↓

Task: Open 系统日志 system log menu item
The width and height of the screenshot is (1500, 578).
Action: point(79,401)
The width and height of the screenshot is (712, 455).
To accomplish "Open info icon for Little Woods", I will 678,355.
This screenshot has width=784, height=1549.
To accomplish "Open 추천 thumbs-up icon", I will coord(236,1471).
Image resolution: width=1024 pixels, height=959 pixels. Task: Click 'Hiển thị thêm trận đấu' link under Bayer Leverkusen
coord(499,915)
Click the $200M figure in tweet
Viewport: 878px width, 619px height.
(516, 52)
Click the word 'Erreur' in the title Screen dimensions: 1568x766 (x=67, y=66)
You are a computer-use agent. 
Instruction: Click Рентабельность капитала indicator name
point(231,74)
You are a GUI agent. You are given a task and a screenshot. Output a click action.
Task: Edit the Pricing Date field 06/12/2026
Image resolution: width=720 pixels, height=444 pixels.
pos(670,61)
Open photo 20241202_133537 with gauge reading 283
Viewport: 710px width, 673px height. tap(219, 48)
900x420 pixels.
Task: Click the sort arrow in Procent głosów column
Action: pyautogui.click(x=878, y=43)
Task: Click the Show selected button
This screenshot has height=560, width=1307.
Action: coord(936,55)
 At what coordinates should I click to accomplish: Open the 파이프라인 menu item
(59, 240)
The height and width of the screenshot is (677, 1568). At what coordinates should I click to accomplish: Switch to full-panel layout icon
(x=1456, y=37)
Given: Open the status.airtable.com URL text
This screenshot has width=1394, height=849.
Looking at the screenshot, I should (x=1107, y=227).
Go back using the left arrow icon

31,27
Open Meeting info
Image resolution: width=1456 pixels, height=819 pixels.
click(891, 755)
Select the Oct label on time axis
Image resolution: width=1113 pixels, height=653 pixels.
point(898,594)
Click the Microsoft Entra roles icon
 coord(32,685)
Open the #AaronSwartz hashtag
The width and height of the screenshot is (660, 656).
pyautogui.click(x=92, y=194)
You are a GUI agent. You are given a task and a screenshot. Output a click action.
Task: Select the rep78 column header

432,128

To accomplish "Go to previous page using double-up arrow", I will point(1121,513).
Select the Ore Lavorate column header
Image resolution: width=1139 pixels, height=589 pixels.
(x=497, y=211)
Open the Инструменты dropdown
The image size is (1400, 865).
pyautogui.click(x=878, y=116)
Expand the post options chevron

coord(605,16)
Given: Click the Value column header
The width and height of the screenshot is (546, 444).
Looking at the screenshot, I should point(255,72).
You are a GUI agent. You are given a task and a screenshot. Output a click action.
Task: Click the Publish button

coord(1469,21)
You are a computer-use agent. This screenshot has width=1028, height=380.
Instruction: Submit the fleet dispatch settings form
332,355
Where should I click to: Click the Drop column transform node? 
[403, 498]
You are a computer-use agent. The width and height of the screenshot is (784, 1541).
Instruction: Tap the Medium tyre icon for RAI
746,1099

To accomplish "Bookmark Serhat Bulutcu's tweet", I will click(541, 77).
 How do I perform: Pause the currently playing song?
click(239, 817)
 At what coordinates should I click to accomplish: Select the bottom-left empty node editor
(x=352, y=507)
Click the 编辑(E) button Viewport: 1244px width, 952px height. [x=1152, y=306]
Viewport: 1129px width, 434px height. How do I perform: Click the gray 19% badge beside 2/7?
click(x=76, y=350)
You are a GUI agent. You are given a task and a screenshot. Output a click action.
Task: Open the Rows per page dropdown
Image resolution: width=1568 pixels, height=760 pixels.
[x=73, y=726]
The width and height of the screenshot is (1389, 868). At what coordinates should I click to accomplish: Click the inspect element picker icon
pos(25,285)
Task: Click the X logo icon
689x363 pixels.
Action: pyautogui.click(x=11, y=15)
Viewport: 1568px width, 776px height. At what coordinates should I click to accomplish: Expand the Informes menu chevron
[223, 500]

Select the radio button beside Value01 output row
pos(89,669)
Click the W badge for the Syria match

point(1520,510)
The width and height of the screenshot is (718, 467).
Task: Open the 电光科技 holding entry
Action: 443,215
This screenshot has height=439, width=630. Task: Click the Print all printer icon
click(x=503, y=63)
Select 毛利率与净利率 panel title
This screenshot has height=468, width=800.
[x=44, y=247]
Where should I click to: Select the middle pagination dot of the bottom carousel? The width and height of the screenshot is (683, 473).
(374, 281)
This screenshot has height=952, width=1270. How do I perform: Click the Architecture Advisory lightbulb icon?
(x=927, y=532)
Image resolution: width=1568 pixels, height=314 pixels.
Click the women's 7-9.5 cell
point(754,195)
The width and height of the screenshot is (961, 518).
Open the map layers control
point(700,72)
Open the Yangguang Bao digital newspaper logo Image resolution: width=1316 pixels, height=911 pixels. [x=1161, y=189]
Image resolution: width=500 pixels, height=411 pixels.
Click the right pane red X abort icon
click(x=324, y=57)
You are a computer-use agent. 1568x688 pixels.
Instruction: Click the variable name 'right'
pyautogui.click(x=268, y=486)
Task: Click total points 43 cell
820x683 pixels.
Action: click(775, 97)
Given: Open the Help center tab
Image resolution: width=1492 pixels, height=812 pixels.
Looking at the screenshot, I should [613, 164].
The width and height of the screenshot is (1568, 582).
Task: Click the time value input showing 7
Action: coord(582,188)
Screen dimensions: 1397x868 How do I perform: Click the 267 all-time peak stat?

↑

_Work to do_. How many rows above contain the string "time"? Case counts. Reply with the number only.

_Complete answer_. 3